Над толпой висел гомон испуганных голосов. Одна из женщин всхлипывала и подвывала, другая вторила ей однообразными причитаниями. Несколько голосов, звучавшие громче всех, настойчиво требовали тишины.
Эфор обернулся.
– Мелеагр, ты здесь? – лицо Скифа стало еще более бледным, как будто его вымазали известкой. Тут Мелеагр, наконец, увидел то, что видели остальные, и позабыл об эфоре.
На широкой каменной полке, шедшей вдоль стены на уровне груди, с интервалом в несколько локтей были установлены бюсты знаменитых спартанцев. В основном мужчины, сплошь – известные полководцы и государственные деятели. Изображений женщин было немного, на этой стороне – и вовсе одно: бюст Тирсеи, матери прославленного спартанского царя Демарата. Мелеагр видел этот бюст, как и все прочие в ряду, краем глаза, когда полчаса назад проходил мимо. Тогда каменная царица выделялась среди соседствующих мужей только высокой прической и подчеркнутой мастером утонченностью и красотой черт. Теперь же…
…из ушей и рта гипсовой головы медленно и вязко истекала кровь.
Густая жидкость, прочертив багровые дорожки на щеках и подбородке бюста, натекла в приличную лужу на полке, и уже начала тяжелыми, клейкими каплями падать на пол. Да и сами черты лица, казалось, исказились, словно в страшной муке. На глазах Мелеагра правый глаз каменной головы вдруг проклюнулся быстро увеличивающейся багровой каплей, заполнился густой влагой, через пару мгновений зазмеившейся новым потеком по гладкой мраморной скуле.
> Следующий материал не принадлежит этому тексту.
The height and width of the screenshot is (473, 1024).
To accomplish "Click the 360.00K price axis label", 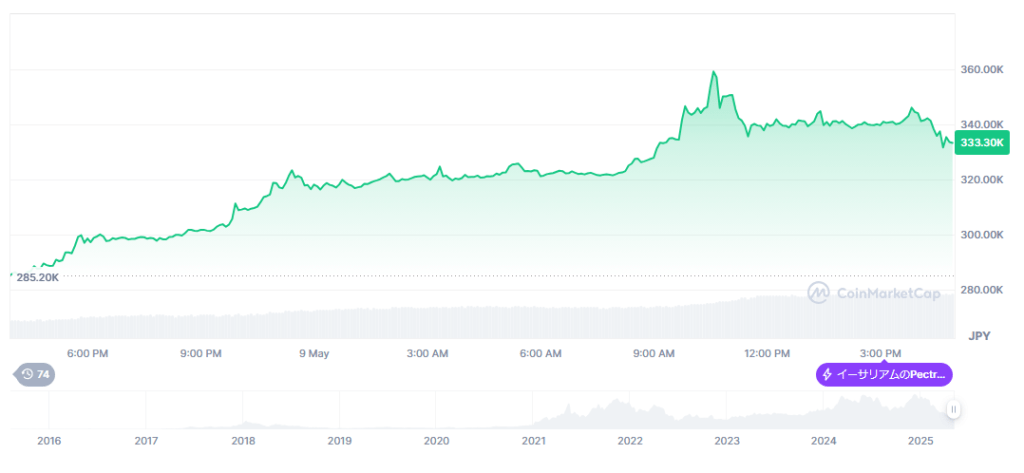I will tap(981, 70).
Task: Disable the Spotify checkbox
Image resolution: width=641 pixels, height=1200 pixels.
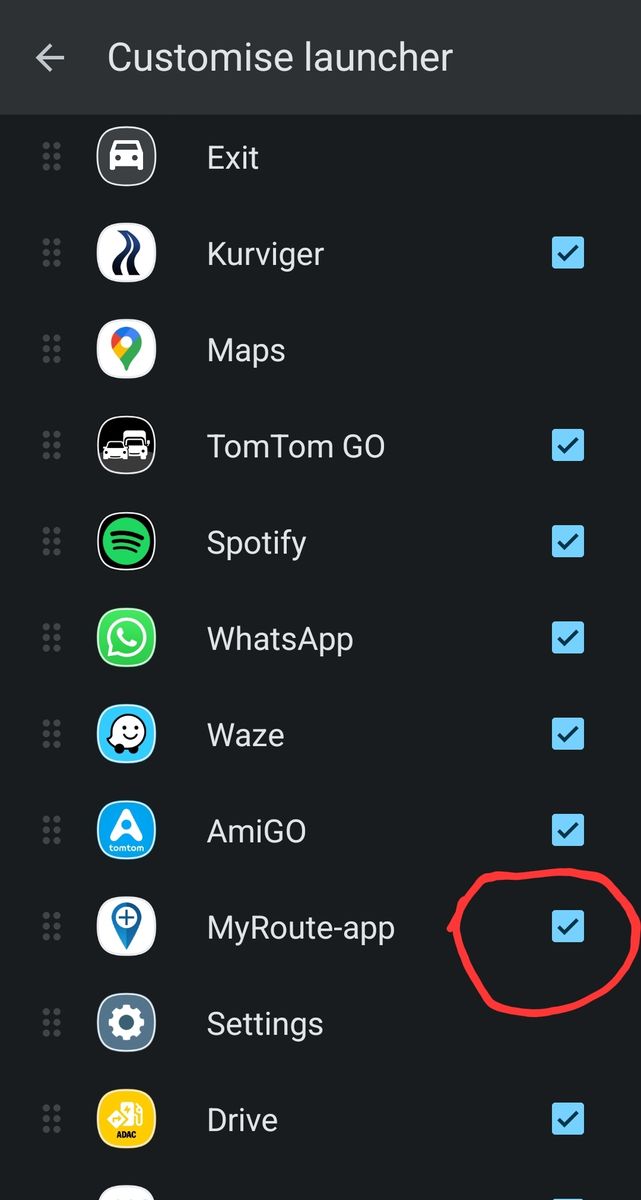Action: coord(568,542)
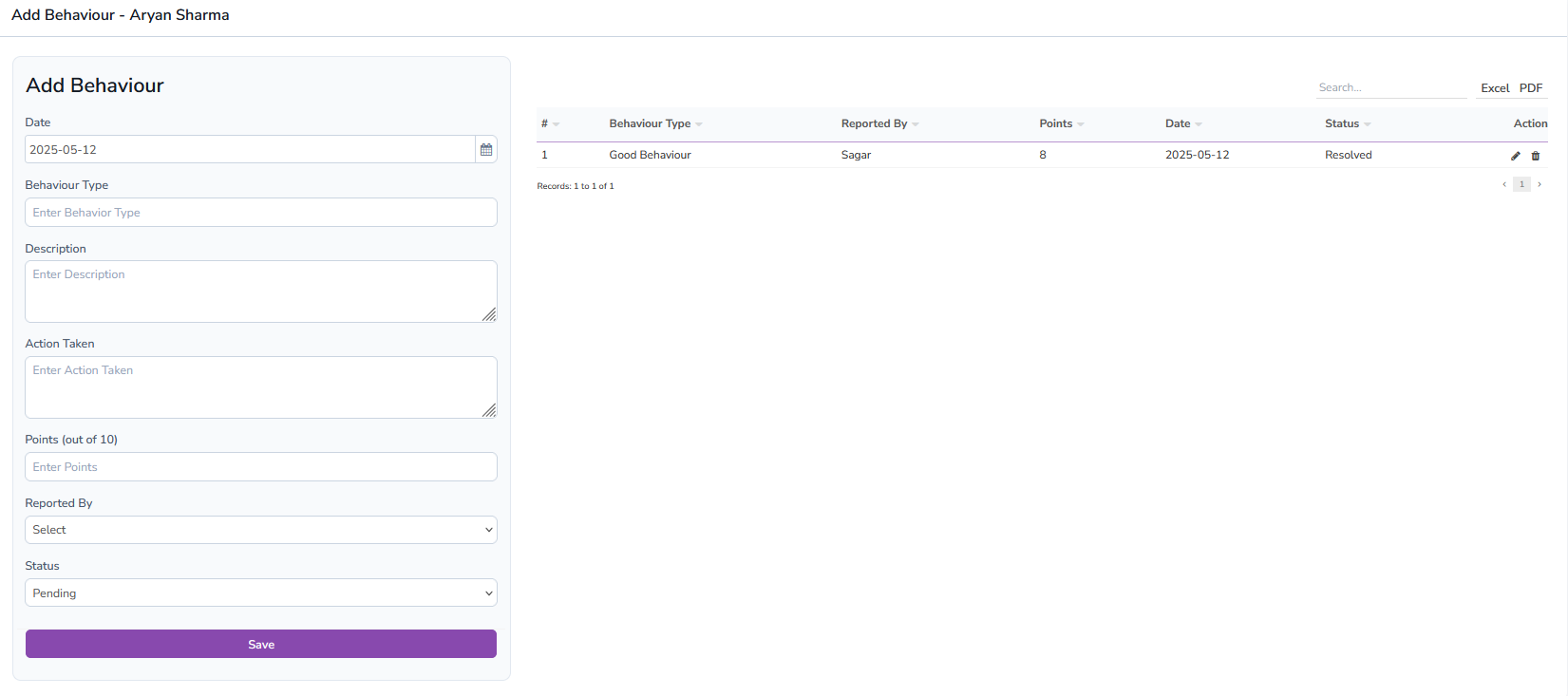The height and width of the screenshot is (696, 1568).
Task: Save the behaviour entry
Action: coord(261,644)
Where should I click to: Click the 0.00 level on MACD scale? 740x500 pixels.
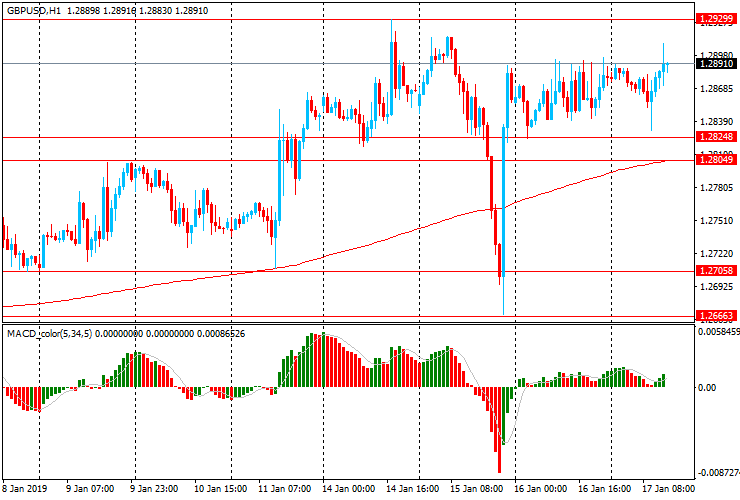707,388

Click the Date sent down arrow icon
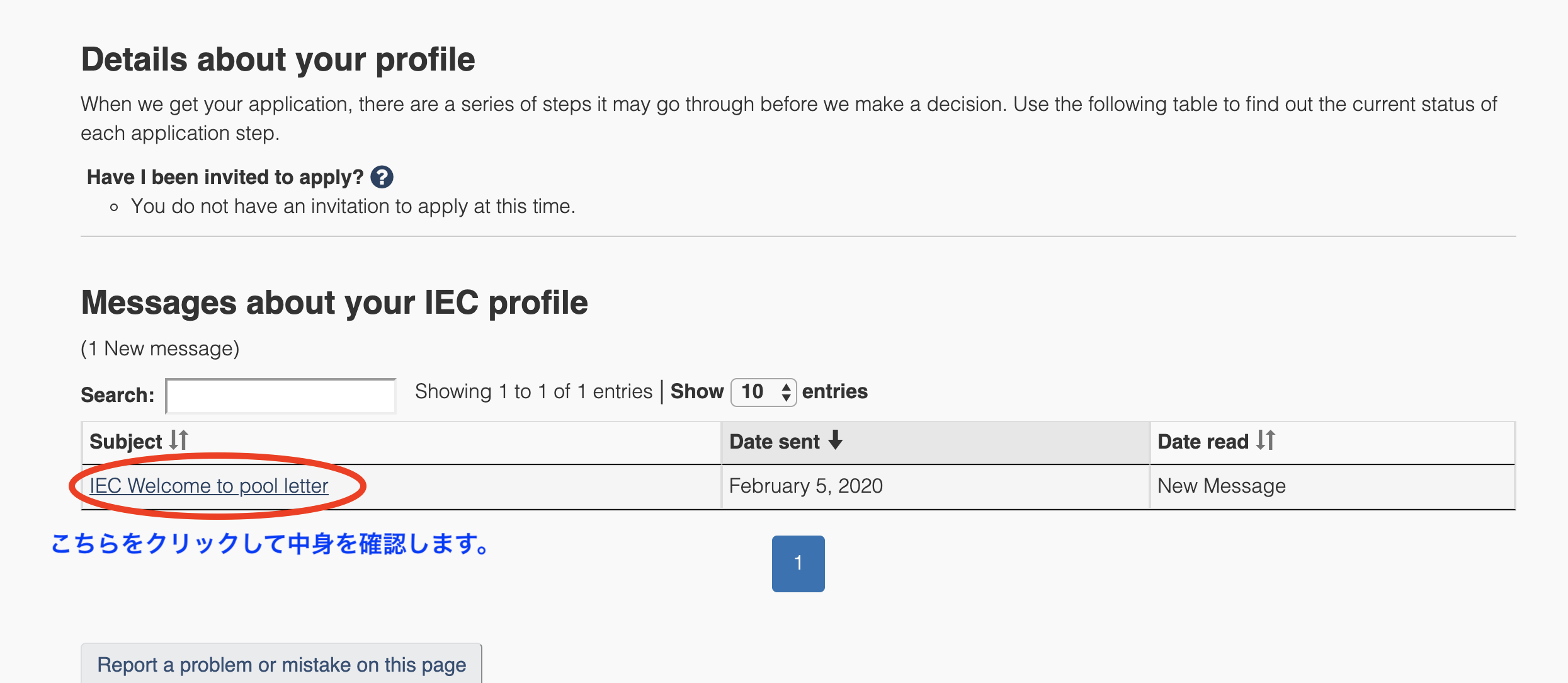point(836,440)
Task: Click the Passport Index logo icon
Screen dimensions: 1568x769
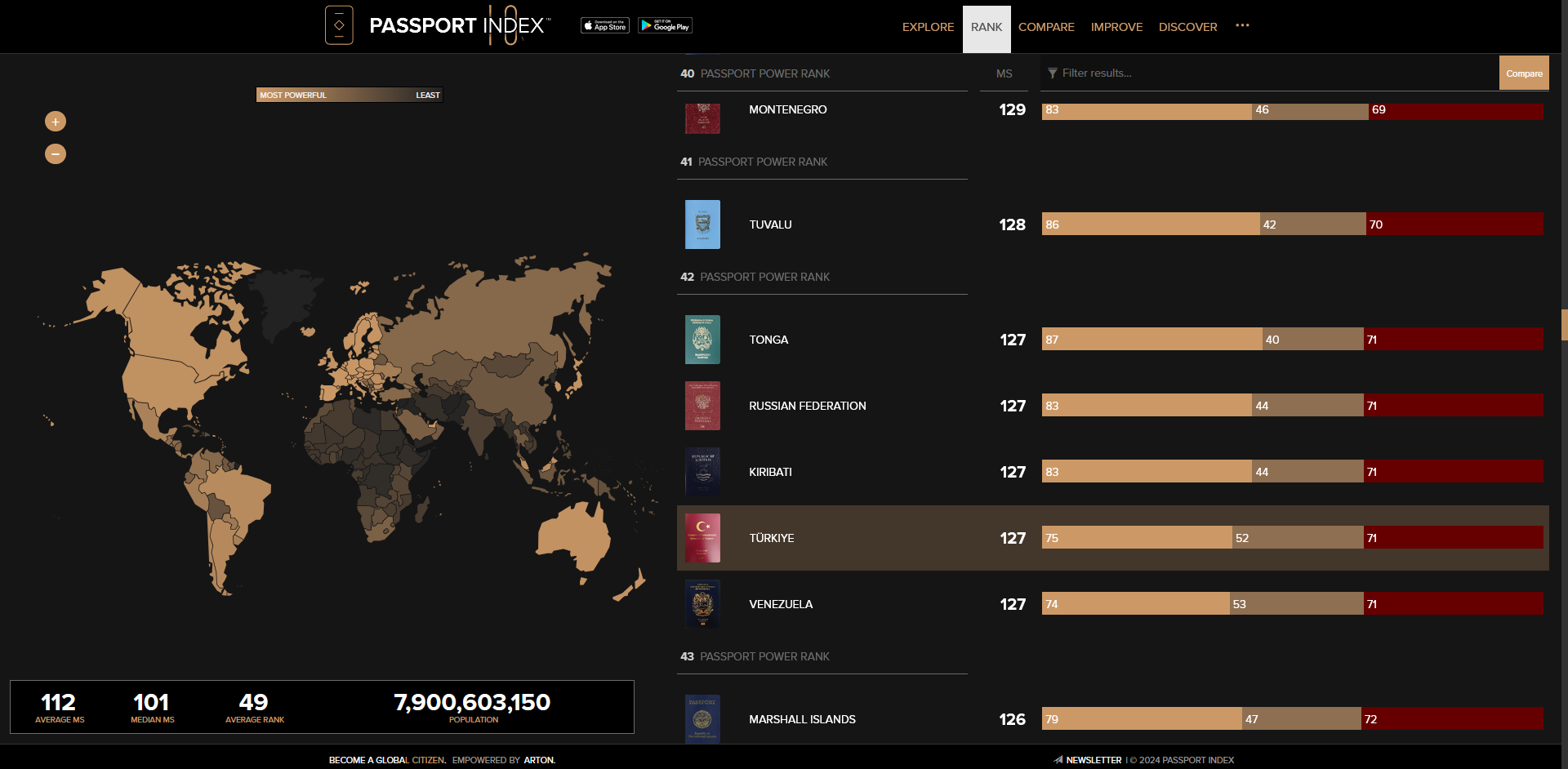Action: (339, 25)
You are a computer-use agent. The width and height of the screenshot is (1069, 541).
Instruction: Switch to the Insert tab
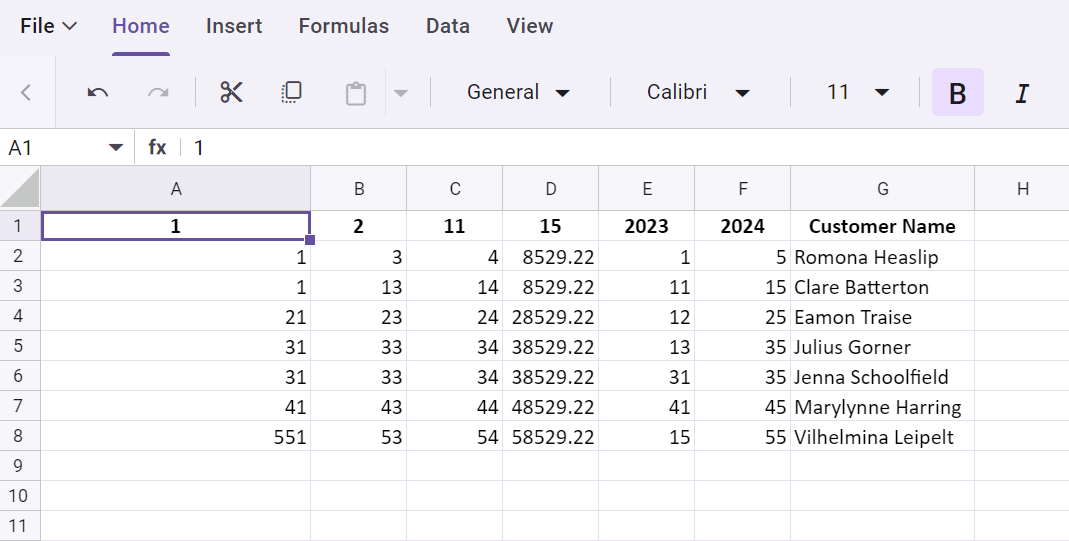point(234,26)
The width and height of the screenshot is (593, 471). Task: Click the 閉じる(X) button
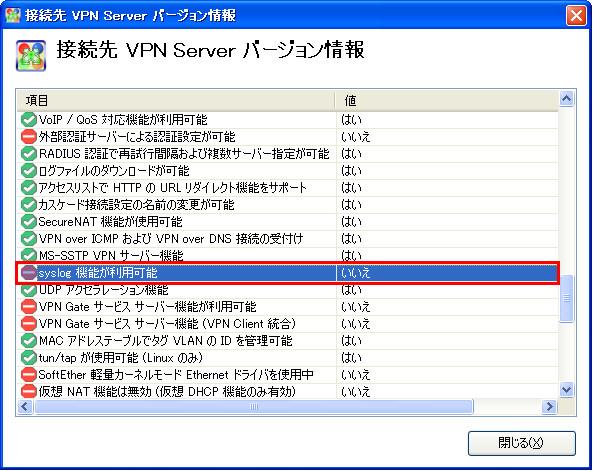[522, 443]
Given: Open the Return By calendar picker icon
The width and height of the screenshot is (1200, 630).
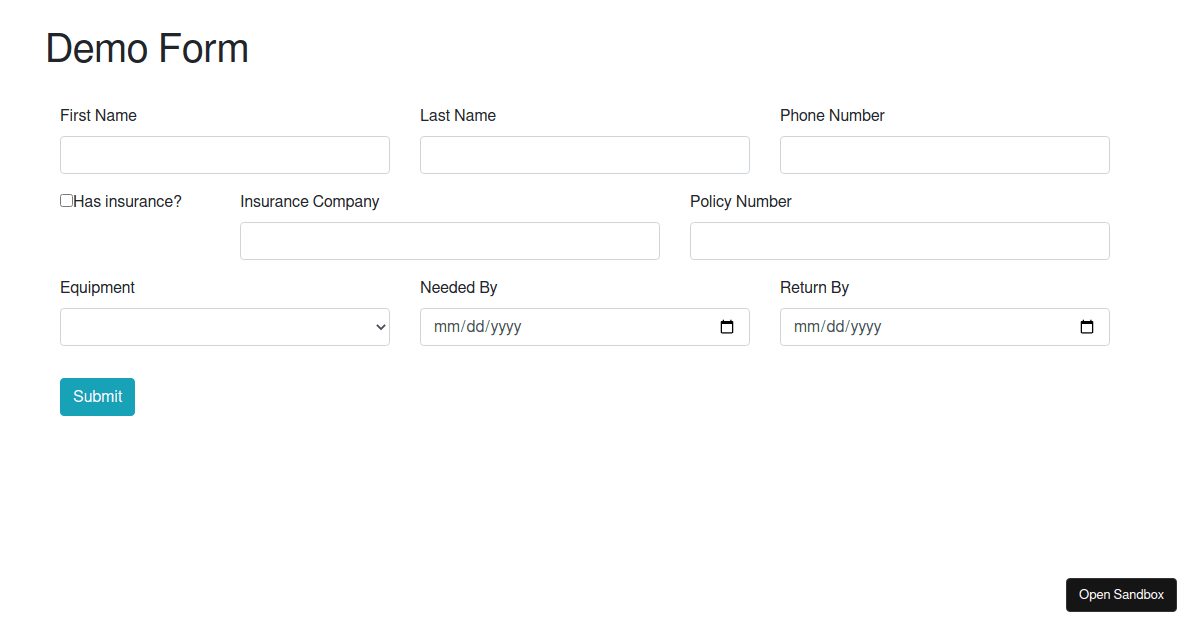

Порученец по приватным делам затряс головой. Его рассудок еще искал рациональное объяснение происходящему, но сердце знало – знало! – что подобного объяснения не существует.
– Тебе нужно было знамение, недоверчивый господин Мелеагр? – зло воскликнул верховный жрец Полемократ, блеснув желтыми зубами. – Тирсея, прабабка Агиадов, дает его тебе. Беги, беги из стана приговоренных.
Впервые в жизни самообладание изменило холодному, словно мрамор, Мелеагру, сыну Фаилла.
И он побежал.
Эвдамид, хмурясь, глядел на стоявшего против него человека. Эфор Анталкид был внешне спокоен, а в уголках губ крылась обычная ироничная улыбка. Либо толстяк не знает, что стоит на краю пропасти, либо у него чрезвычайно крепкие нервы. Либо, третье, он знает что-то, чего не знает Эвдамид, и поэтому чувствует себя вне опасности.